Problem statement ▸
Repeat the entries below exactly. Begin with the first line and end with the line that contains "You are a computer-use agent. The image size is (448, 355).".

---- Supplied data

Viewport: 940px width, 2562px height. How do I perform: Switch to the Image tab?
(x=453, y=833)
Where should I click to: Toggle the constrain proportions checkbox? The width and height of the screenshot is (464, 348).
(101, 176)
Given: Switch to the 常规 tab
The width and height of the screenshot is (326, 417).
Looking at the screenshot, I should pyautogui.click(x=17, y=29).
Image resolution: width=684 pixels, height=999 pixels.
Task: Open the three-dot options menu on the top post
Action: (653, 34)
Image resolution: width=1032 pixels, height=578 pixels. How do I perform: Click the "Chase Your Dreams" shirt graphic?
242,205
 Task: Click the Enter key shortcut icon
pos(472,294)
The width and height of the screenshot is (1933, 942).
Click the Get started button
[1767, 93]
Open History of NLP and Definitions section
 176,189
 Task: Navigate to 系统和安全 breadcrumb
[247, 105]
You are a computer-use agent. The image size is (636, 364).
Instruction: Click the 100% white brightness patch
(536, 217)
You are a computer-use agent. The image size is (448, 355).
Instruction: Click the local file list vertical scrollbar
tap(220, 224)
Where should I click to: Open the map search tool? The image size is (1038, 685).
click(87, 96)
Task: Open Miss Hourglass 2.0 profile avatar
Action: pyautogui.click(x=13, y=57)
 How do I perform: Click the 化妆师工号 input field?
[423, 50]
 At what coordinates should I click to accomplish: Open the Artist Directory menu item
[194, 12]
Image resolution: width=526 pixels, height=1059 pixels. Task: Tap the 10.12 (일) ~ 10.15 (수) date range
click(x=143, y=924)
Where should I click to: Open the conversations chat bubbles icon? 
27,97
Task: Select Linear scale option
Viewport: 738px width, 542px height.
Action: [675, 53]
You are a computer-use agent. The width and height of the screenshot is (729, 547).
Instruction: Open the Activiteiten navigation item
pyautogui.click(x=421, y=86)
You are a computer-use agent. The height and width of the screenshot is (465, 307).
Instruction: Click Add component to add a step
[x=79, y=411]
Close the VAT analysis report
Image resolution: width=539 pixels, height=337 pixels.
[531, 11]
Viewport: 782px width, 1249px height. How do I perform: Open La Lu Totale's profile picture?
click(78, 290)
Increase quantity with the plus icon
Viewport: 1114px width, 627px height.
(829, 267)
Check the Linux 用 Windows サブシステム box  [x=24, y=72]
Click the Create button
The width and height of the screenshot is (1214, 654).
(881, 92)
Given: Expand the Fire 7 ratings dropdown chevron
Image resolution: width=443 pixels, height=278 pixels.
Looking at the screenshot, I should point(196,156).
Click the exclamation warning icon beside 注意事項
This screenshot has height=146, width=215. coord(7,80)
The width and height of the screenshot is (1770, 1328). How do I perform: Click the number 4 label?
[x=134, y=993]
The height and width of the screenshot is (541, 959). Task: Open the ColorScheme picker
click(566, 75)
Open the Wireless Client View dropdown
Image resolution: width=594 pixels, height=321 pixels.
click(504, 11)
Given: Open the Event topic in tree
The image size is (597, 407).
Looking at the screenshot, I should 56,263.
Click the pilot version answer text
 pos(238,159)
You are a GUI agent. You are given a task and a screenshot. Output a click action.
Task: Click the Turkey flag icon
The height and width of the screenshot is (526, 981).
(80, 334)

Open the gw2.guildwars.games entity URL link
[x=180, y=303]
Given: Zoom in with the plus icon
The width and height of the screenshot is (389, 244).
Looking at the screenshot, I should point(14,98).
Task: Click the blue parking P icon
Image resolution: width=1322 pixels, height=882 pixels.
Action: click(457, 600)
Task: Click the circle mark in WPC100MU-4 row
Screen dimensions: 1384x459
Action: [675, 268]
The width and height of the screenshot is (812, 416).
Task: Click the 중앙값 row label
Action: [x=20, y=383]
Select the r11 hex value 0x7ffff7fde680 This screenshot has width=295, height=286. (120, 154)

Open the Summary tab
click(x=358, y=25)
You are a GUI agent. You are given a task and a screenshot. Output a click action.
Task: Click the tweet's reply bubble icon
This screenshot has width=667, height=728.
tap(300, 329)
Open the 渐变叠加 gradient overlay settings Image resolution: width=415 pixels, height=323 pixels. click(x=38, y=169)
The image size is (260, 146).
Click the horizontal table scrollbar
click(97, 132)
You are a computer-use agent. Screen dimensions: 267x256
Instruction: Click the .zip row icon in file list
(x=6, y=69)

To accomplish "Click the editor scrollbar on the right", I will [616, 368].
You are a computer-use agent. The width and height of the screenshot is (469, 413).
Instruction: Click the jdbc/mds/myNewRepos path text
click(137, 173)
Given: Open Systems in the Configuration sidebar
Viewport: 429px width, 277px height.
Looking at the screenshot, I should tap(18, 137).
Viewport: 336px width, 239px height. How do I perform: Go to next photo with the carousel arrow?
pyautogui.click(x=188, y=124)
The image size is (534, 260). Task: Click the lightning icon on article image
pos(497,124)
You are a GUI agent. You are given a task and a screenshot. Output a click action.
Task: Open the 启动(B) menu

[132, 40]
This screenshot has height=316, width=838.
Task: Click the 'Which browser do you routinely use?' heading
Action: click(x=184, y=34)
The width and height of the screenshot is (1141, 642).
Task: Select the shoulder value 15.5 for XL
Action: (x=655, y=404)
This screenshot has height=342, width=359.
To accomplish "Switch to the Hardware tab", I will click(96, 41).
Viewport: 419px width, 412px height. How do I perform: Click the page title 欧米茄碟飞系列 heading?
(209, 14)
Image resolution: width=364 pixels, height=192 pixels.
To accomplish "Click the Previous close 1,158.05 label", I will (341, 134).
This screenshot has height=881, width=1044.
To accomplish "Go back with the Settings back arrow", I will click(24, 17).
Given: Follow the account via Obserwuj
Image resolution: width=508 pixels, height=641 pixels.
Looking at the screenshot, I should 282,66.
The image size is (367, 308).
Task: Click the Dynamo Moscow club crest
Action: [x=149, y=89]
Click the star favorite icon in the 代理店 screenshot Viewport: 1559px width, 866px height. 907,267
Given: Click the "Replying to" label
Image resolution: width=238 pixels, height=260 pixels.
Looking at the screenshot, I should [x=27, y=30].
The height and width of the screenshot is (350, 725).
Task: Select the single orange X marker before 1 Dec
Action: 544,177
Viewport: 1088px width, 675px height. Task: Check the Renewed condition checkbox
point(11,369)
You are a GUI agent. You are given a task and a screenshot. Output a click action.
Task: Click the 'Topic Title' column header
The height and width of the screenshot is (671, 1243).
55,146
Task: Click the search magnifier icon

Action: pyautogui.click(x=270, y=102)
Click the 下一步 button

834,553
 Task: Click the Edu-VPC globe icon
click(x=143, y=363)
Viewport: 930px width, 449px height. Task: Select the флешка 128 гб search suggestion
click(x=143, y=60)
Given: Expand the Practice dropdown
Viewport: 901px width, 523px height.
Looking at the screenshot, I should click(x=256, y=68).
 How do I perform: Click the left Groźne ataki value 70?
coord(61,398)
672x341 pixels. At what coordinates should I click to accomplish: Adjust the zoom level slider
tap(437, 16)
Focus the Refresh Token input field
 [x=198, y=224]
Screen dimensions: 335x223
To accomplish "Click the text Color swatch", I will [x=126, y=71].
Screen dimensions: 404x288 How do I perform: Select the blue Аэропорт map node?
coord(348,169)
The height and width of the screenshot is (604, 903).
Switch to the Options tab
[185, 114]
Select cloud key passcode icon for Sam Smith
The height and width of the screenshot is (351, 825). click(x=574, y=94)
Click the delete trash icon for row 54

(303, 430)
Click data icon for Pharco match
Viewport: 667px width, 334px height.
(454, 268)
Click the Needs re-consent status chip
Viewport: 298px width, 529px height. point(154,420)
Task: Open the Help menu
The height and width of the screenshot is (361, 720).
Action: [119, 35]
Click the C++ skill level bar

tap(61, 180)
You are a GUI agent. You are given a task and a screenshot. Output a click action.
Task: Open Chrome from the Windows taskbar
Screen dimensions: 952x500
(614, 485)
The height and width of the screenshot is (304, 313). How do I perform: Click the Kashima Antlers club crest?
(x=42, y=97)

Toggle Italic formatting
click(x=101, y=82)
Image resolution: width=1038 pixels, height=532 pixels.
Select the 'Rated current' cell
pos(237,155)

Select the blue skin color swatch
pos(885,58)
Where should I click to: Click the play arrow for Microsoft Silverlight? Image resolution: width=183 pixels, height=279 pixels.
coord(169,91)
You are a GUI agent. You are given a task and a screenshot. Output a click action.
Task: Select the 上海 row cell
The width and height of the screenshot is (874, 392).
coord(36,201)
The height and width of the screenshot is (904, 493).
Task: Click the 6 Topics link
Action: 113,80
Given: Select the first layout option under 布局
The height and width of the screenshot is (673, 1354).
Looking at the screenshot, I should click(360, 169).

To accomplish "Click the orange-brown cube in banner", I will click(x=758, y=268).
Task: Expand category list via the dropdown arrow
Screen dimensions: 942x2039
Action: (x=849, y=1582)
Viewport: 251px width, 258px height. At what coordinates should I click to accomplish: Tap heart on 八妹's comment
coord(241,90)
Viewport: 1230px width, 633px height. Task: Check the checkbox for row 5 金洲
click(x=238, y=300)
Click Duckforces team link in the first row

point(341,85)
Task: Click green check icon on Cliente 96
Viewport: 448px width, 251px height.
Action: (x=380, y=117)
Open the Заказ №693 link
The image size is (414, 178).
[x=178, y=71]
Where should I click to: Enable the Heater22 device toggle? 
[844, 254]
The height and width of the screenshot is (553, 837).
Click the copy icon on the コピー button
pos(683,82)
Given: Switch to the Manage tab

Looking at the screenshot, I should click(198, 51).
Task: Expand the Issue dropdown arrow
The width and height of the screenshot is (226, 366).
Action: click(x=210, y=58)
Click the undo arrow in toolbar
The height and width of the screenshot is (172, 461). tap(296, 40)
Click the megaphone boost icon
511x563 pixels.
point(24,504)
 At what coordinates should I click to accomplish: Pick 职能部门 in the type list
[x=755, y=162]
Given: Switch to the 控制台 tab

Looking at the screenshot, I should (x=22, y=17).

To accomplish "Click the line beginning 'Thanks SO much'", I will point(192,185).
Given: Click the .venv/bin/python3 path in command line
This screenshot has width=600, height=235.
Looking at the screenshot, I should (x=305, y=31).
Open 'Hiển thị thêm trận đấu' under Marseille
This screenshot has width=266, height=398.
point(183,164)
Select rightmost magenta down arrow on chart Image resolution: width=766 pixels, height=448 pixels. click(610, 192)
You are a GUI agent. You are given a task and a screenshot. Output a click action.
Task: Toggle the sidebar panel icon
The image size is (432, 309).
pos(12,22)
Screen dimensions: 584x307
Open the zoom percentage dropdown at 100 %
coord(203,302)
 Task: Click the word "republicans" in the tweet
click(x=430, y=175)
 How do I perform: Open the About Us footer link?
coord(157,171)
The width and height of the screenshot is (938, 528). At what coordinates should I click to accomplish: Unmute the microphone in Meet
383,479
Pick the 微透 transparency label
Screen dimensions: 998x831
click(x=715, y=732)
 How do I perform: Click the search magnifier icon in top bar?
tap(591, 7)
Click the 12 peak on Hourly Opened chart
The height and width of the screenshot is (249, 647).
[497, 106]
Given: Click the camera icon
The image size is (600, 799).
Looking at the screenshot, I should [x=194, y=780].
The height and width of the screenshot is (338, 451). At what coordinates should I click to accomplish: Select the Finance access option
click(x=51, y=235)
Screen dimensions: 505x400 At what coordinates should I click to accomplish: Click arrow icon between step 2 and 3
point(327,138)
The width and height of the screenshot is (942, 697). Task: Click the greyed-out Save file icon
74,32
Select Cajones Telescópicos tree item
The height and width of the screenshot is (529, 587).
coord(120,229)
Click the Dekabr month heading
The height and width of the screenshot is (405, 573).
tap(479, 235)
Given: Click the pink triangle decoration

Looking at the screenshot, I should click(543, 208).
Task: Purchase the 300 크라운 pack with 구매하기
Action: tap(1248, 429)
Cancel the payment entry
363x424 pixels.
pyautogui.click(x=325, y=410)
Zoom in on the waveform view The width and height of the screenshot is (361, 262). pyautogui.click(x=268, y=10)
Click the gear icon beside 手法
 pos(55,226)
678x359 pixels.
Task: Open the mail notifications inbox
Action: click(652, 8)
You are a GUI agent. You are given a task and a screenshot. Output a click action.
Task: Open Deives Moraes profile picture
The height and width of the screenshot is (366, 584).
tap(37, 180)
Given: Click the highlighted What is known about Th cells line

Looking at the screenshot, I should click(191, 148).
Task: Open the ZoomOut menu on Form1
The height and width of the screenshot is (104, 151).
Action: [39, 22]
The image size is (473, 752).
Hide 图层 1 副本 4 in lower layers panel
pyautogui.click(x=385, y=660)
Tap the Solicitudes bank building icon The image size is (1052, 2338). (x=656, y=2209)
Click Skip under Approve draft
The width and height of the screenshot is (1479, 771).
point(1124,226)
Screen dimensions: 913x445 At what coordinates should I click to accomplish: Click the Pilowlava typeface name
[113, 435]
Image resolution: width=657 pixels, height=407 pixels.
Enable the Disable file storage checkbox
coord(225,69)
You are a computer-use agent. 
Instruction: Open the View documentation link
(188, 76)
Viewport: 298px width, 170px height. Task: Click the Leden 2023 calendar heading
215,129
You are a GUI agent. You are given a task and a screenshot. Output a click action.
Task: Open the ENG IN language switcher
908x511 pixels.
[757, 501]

--------

Reply ▸
Viewport: 940px width, 2562px height. How do I perform: Switch to the Image tab?
(x=453, y=833)
Where should I click to: Toggle the constrain proportions checkbox? The width and height of the screenshot is (464, 348).
(101, 176)
Given: Switch to the 常规 tab
The width and height of the screenshot is (326, 417).
Looking at the screenshot, I should pyautogui.click(x=17, y=29).
Image resolution: width=684 pixels, height=999 pixels.
Task: Open the three-dot options menu on the top post
Action: (653, 34)
Image resolution: width=1032 pixels, height=578 pixels. How do I perform: Click the "Chase Your Dreams" shirt graphic?
242,205
 Task: Click the Enter key shortcut icon
pos(472,294)
The width and height of the screenshot is (1933, 942).
Click the Get started button
[1767, 93]
Open History of NLP and Definitions section
 176,189
 Task: Navigate to 系统和安全 breadcrumb
[247, 105]
You are a computer-use agent. The image size is (636, 364).
Instruction: Click the 100% white brightness patch
(536, 217)
You are a computer-use agent. The image size is (448, 355).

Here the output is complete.